ASSIGNMENT: Reproduce the following passage on sexual harassment at McDonald's in full, with every word and punctuation mark unchanged.

Two advocacy groups, The Fight for $15 and TIME’S UP Legal Defense Fund, have joined to help these workers organize against abuse that they say is “rampant.”
“Few women working in low-wage jobs have the means or the financial security to challenge sexual harassment,” Sharyn Tejani, director of TIME’S UP Legal Defense Fund, says in a statement. “As shown by these charges and thousands of intakes we have received at the Fund from women in every industry, those who report their abuse are often fired, demoted or mocked — and since nothing is done to stop the harassment, nothing changes.”
In a statement provided to CNBC Make It, McDonald’s said it has policies in place intended to protect employees.
“There is no place for harassment or discrimination of any kind at McDonald’s,” the statement reads. “Since our founding, we’ve been committed to a culture that fosters the respectful treatment of everyone. We have policies, procedures and training in place that are specifically designed to prevent sexual harassment at our company and company-owned restaurants, and we firmly believe that our franchisees share this commitment.”
In response to the recent attention, McDonald’s today announced new partnerships with anti-sexual assault nonprofit Rape, Abuse and Incest National Network (RAINN), as well as legal compliance firm Seyfarth Shaw at Work in order to “evolve our policies, procedures and training.”

Rows from a data source:
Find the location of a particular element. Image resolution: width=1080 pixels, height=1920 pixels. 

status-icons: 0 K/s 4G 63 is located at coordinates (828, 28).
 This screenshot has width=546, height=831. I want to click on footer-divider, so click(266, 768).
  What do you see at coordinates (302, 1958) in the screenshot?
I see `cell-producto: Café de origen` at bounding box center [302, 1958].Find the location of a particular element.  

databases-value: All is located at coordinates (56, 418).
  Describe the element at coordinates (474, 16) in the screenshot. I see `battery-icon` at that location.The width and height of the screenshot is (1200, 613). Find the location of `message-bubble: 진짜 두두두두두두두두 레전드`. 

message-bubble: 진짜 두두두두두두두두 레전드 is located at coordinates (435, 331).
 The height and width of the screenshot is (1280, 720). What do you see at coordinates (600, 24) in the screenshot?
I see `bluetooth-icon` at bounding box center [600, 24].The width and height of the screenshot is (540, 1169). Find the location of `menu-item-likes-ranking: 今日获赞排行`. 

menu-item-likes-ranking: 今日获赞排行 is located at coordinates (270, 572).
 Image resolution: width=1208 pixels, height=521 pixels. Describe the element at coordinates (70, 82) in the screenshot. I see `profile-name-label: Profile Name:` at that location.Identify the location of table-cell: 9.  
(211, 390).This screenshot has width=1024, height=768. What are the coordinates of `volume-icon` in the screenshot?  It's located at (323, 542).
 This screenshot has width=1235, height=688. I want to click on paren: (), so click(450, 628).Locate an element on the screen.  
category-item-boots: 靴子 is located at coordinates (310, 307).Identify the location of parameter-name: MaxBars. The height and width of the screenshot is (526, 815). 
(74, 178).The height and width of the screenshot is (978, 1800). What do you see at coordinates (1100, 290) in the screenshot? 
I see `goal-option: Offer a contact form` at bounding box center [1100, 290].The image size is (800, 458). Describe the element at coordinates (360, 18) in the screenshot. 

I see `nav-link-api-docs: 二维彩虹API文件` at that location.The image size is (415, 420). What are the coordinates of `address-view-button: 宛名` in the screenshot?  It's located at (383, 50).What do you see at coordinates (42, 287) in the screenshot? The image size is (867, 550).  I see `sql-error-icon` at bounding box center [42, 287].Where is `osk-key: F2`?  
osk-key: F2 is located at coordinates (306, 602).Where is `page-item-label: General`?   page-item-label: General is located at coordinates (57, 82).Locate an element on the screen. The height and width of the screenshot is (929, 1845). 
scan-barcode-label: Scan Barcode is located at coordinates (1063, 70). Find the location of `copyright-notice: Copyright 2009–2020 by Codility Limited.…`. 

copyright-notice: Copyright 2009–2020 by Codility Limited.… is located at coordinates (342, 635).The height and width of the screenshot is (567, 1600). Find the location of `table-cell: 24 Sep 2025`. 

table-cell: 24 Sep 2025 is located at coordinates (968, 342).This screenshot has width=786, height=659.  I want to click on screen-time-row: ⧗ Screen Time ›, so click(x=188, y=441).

RESPONSE AREA:
Two advocacy groups, The Fight for $15 and TIME’S UP Legal Defense Fund, have joined to help these workers organize against abuse that they say is “rampant.”
“Few women working in low-wage jobs have the means or the financial security to challenge sexual harassment,” Sharyn Tejani, director of TIME’S UP Legal Defense Fund, says in a statement. “As shown by these charges and thousands of intakes we have received at the Fund from women in every industry, those who report their abuse are often fired, demoted or mocked — and since nothing is done to stop the harassment, nothing changes.”
In a statement provided to CNBC Make It, McDonald’s said it has policies in place intended to protect employees.
“There is no place for harassment or discrimination of any kind at McDonald’s,” the statement reads. “Since our founding, we’ve been committed to a culture that fosters the respectful treatment of everyone. We have policies, procedures and training in place that are specifically designed to prevent sexual harassment at our company and company-owned restaurants, and we firmly believe that our franchisees share this commitment.”
In response to the recent attention, McDonald’s today announced new partnerships with anti-sexual assault nonprofit Rape, Abuse and Incest National Network (RAINN), as well as legal compliance firm Seyfarth Shaw at Work in order to “evolve our policies, procedures and training.”